The Morgan Library & Museum has contributed approximately 200 images from its permanent collection to the Artstor Digital Library. The selection provides a range of highlights from The Morgan’s European drawings collection from the Renaissance to the 20th century, featuring celebrated works from Albrecht Dürer through Francisco Goya and Paul Cézanne.

The Morgan Library & Museum began as the private library of financier Pierpont Morgan (1837–1913), the pioneering collector of America’s Gilded Age. In addition to being a bibliophile, Morgan’s collecting tastes and activities ranged from Egyptian art through Renaissance paintings and Chinese porcelains, and included some of first great masterworks to come to the United States. For his library, Morgan acquired illuminated, literary, and historical manuscripts, early printed books, and old master drawings and prints. To this core collection, he added the earliest evidence of writing as manifested in ancient seals, tablets, and papyrus fragments from Egypt and the Near East. Morgan also collected manuscripts and printed materials significant to American history.

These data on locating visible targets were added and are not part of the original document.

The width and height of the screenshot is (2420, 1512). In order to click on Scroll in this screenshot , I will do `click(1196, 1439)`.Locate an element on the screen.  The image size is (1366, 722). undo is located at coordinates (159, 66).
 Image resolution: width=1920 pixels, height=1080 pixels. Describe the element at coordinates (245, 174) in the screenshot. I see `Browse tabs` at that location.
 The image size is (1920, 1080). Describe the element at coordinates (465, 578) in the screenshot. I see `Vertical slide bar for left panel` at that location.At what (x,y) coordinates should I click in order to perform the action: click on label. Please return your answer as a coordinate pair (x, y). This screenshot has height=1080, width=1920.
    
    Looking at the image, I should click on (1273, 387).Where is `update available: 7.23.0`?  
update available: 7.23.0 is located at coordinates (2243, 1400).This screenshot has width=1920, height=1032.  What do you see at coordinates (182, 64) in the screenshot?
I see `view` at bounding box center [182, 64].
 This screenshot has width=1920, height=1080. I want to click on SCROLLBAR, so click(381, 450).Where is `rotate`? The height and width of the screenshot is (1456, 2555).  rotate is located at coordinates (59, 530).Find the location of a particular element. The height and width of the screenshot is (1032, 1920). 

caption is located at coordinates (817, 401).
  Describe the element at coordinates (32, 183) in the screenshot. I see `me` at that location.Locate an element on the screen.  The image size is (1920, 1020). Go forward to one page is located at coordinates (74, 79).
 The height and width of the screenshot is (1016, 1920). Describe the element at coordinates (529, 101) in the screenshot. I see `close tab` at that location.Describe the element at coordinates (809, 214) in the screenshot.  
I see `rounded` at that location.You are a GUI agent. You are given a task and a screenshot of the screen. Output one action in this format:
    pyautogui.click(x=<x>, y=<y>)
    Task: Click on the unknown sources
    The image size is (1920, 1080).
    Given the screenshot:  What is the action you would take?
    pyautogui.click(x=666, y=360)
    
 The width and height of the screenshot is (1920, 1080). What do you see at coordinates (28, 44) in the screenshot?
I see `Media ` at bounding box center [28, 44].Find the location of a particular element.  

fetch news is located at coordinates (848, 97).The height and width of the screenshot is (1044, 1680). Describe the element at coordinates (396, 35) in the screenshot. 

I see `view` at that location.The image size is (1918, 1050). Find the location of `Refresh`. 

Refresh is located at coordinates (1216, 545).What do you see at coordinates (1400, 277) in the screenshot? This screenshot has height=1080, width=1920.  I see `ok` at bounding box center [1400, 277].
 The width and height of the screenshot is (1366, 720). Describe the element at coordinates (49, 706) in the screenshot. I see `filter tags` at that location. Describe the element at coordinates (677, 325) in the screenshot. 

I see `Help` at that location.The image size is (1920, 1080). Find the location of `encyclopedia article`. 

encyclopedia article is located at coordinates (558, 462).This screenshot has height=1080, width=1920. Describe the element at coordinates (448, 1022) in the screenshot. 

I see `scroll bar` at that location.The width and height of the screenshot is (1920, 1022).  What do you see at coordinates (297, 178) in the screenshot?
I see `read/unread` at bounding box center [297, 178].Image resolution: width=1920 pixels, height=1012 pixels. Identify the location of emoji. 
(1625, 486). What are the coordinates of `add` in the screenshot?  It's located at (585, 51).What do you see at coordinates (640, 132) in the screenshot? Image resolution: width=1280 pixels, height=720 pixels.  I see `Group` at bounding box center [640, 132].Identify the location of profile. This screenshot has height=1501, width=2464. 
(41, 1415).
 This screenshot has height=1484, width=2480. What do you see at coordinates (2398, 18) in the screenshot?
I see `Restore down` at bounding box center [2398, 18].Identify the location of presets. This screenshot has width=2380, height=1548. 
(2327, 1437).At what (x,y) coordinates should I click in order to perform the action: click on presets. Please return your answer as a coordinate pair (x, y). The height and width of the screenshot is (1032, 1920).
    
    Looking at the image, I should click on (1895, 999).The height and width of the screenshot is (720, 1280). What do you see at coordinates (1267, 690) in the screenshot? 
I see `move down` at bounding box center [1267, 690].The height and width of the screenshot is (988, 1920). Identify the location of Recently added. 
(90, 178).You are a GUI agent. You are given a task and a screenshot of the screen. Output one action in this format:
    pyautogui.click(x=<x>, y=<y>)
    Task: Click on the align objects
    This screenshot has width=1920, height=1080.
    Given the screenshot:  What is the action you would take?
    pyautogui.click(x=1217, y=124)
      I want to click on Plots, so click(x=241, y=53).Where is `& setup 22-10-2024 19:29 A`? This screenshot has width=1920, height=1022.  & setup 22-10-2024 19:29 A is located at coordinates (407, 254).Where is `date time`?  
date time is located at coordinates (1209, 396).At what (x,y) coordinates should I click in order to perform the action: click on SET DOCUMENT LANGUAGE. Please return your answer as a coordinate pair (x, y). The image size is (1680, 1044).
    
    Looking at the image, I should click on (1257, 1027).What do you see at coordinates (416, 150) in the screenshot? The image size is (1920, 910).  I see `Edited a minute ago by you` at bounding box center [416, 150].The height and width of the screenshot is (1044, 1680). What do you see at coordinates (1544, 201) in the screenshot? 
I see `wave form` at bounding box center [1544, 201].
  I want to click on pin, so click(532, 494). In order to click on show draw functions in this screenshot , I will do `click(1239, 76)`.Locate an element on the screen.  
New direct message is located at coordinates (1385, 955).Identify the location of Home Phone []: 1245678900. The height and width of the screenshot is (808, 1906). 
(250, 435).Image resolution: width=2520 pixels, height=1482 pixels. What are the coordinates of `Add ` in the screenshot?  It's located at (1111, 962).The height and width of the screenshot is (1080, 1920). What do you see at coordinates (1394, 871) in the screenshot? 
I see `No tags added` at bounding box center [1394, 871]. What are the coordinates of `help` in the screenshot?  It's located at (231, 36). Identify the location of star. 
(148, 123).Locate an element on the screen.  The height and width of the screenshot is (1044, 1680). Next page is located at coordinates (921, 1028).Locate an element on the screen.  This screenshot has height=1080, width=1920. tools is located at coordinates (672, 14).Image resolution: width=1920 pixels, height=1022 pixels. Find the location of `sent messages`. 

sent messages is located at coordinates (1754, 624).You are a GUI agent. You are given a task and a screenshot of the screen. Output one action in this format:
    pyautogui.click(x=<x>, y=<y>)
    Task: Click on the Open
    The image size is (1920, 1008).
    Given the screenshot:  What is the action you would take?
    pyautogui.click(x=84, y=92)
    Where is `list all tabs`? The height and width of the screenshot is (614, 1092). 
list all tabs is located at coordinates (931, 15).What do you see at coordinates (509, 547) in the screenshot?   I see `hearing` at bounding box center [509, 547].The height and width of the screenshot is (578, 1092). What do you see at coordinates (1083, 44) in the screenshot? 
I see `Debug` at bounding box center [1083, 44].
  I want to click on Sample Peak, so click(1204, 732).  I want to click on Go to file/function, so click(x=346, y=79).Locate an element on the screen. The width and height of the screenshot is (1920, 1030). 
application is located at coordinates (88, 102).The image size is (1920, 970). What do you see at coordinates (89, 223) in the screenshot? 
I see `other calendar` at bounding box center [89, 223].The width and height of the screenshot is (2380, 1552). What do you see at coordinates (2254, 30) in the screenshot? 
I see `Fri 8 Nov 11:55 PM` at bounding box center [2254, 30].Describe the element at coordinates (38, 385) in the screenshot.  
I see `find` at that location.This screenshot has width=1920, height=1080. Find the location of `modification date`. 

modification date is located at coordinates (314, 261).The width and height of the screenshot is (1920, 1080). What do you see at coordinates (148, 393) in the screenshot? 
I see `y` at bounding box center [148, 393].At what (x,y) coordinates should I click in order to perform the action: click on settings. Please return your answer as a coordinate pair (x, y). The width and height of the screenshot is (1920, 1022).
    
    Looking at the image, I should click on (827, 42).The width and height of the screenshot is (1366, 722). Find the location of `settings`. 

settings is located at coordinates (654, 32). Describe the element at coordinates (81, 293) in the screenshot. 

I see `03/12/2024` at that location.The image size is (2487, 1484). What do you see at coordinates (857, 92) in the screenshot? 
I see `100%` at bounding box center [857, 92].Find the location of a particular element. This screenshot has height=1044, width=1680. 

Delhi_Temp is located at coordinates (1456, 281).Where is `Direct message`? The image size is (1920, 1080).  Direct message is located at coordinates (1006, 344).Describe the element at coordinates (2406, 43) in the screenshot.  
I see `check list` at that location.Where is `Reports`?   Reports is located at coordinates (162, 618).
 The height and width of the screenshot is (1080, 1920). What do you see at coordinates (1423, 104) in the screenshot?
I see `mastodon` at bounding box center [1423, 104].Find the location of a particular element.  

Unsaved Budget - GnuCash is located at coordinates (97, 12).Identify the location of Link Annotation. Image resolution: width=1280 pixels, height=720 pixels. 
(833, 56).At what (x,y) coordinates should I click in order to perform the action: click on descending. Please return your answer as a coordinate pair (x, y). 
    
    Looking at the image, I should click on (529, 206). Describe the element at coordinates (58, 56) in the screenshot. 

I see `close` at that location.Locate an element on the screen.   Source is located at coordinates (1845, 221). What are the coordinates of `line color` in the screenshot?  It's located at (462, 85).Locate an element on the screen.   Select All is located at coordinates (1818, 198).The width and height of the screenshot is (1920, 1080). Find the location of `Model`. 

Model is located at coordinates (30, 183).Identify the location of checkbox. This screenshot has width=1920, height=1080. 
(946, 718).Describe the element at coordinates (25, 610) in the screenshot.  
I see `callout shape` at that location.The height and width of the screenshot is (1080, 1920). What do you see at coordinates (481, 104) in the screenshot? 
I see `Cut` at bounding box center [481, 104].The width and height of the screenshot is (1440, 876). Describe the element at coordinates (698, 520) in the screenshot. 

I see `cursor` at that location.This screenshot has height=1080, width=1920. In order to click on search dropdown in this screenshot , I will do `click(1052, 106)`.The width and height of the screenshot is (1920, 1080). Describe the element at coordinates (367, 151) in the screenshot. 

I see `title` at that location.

In 1924, his son J. P. Morgan, Jr. (1867–1943) fulfilled his father’s dream of making the library and its treasures available to scholars and the public alike by transforming it into a public institution. The original library–the core of Morgan Senior’s fashionable McKim, Mead & White designed Manhattan home–has accrued an annex and subsequent additions over the past near-century of the museum’s history, most recently with the integration and expansion by Renzo Piano.

Over the years, through purchases and generous gifts, The Morgan has continued to acquire rare materials, important music manuscripts, and a fine collection of early children’s books and manuscripts. Nevertheless, the focus on the written word, the history of the book, and master drawings has been maintained.